_Goal of the exercise_
Exact copies of all the records are to be output.
== Data shown ==
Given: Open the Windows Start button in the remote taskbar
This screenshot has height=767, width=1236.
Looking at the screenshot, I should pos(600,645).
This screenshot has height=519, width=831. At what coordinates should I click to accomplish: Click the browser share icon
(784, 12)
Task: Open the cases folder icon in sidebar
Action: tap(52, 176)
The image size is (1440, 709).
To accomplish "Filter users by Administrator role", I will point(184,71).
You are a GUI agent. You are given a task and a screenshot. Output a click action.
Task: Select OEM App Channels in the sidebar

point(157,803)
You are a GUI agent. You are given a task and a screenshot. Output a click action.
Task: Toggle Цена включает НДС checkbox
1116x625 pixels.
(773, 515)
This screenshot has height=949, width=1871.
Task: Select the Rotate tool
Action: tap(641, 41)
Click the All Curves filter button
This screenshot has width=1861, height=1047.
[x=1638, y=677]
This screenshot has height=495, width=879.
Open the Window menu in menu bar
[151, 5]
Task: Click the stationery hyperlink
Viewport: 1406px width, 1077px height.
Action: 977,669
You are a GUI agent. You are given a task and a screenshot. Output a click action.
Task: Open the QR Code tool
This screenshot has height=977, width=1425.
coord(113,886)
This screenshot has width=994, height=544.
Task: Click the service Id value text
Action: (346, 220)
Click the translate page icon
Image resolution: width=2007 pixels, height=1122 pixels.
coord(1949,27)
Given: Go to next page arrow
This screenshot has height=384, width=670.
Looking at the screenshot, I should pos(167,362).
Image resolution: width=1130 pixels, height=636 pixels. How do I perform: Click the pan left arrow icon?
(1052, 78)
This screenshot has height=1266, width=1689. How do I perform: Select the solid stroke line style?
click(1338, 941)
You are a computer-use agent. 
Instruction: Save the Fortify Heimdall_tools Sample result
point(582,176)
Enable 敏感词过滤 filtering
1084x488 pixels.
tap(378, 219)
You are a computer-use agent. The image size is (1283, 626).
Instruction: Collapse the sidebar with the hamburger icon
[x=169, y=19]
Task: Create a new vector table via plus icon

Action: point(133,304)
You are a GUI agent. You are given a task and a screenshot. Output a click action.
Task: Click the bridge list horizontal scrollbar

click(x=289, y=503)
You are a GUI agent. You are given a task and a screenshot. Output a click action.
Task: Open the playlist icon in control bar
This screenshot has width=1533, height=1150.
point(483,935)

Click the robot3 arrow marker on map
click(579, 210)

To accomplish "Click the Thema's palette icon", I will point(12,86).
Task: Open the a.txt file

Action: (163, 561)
===
_Response to the exercise_
Given: Open the Windows Start button in the remote taskbar
This screenshot has height=767, width=1236.
Looking at the screenshot, I should pos(600,645).
This screenshot has height=519, width=831. At what coordinates should I click to accomplish: Click the browser share icon
(784, 12)
Task: Open the cases folder icon in sidebar
Action: tap(52, 176)
The image size is (1440, 709).
To accomplish "Filter users by Administrator role", I will point(184,71).
You are a GUI agent. You are given a task and a screenshot. Output a click action.
Task: Select OEM App Channels in the sidebar

point(157,803)
You are a GUI agent. You are given a task and a screenshot. Output a click action.
Task: Toggle Цена включает НДС checkbox
1116x625 pixels.
(773, 515)
This screenshot has height=949, width=1871.
Task: Select the Rotate tool
Action: tap(641, 41)
Click the All Curves filter button
This screenshot has width=1861, height=1047.
[x=1638, y=677]
This screenshot has height=495, width=879.
Open the Window menu in menu bar
[151, 5]
Task: Click the stationery hyperlink
Viewport: 1406px width, 1077px height.
Action: 977,669
You are a GUI agent. You are given a task and a screenshot. Output a click action.
Task: Open the QR Code tool
This screenshot has height=977, width=1425.
coord(113,886)
This screenshot has width=994, height=544.
Task: Click the service Id value text
Action: (346, 220)
Click the translate page icon
Image resolution: width=2007 pixels, height=1122 pixels.
coord(1949,27)
Given: Go to next page arrow
This screenshot has height=384, width=670.
Looking at the screenshot, I should pos(167,362).
Image resolution: width=1130 pixels, height=636 pixels. How do I perform: Click the pan left arrow icon?
(1052, 78)
This screenshot has height=1266, width=1689. How do I perform: Select the solid stroke line style?
click(1338, 941)
You are a computer-use agent. 
Instruction: Save the Fortify Heimdall_tools Sample result
point(582,176)
Enable 敏感词过滤 filtering
1084x488 pixels.
tap(378, 219)
You are a computer-use agent. The image size is (1283, 626).
Instruction: Collapse the sidebar with the hamburger icon
[x=169, y=19]
Task: Create a new vector table via plus icon

Action: point(133,304)
You are a GUI agent. You are given a task and a screenshot. Output a click action.
Task: Click the bridge list horizontal scrollbar

click(x=289, y=503)
You are a GUI agent. You are given a task and a screenshot. Output a click action.
Task: Open the playlist icon in control bar
This screenshot has width=1533, height=1150.
point(483,935)

Click the robot3 arrow marker on map
click(579, 210)

To accomplish "Click the Thema's palette icon", I will point(12,86).
Task: Open the a.txt file

Action: (163, 561)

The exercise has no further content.